>> begin DATA SHOWN

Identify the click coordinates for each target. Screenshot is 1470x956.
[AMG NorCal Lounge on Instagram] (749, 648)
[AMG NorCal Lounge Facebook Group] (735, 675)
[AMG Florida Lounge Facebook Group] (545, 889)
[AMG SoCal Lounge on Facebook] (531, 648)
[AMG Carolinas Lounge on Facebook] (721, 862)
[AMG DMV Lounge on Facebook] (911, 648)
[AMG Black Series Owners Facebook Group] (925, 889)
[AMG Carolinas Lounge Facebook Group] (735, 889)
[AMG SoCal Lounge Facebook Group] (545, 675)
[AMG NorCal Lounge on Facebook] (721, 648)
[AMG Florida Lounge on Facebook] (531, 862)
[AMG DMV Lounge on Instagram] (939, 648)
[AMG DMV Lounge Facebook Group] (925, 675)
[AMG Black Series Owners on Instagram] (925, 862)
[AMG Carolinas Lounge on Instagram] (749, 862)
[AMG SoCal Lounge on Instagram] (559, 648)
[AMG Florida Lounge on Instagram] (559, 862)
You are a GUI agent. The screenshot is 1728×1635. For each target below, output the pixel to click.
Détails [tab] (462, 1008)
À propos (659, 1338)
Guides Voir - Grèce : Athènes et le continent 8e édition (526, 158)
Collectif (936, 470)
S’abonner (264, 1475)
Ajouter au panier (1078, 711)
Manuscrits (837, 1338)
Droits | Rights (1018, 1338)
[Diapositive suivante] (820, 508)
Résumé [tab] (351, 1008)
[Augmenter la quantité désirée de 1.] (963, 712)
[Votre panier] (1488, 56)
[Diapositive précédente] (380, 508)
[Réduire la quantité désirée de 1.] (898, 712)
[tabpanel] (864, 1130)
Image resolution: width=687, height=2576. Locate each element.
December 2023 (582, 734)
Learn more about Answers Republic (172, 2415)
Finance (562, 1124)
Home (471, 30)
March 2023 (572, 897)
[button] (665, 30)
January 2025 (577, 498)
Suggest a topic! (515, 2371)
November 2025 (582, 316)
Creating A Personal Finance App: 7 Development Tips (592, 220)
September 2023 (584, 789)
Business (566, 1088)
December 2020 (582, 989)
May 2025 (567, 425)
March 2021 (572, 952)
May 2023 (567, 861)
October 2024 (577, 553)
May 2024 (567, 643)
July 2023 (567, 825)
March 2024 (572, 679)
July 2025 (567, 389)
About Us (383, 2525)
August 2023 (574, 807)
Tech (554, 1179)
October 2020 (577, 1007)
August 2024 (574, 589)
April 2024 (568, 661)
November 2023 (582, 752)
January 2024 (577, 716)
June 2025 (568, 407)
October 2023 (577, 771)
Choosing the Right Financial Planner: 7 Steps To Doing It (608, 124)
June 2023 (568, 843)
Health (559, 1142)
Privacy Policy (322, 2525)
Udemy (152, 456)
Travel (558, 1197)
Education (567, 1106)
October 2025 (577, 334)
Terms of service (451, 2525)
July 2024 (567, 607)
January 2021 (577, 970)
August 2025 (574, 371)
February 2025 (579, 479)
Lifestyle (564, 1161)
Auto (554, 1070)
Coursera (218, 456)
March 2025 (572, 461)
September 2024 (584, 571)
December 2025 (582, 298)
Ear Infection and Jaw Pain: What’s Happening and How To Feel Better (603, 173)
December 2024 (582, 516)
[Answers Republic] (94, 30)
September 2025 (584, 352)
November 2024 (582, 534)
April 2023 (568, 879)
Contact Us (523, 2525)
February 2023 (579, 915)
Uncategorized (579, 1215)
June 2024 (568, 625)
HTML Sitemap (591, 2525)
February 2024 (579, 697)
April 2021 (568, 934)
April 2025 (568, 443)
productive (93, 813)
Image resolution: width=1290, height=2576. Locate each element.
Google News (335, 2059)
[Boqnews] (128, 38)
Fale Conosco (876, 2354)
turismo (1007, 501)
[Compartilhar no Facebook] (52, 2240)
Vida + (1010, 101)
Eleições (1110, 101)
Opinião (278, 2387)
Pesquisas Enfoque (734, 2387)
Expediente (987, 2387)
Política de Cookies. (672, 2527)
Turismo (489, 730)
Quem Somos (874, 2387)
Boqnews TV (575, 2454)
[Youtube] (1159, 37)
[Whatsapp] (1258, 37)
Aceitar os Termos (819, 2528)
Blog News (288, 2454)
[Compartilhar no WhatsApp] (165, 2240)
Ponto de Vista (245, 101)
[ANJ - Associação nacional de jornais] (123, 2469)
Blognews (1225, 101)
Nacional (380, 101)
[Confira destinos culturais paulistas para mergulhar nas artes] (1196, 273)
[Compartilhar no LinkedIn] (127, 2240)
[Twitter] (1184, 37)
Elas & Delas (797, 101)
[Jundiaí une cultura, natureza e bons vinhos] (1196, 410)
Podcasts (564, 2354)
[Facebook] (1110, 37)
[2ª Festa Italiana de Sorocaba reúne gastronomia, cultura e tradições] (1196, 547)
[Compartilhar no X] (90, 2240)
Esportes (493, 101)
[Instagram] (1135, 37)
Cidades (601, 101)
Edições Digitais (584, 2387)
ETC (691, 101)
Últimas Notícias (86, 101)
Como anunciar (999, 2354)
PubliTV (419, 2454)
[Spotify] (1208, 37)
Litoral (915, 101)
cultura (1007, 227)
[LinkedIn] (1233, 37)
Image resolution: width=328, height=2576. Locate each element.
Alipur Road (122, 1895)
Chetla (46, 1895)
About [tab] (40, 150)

>> end DATA SHOWN

> EXERCISE BRIEF:
Count the lines in the rows above that contain the string "January", matching case exactly. Reply with the number only.

> EXERCISE SOLUTION:
3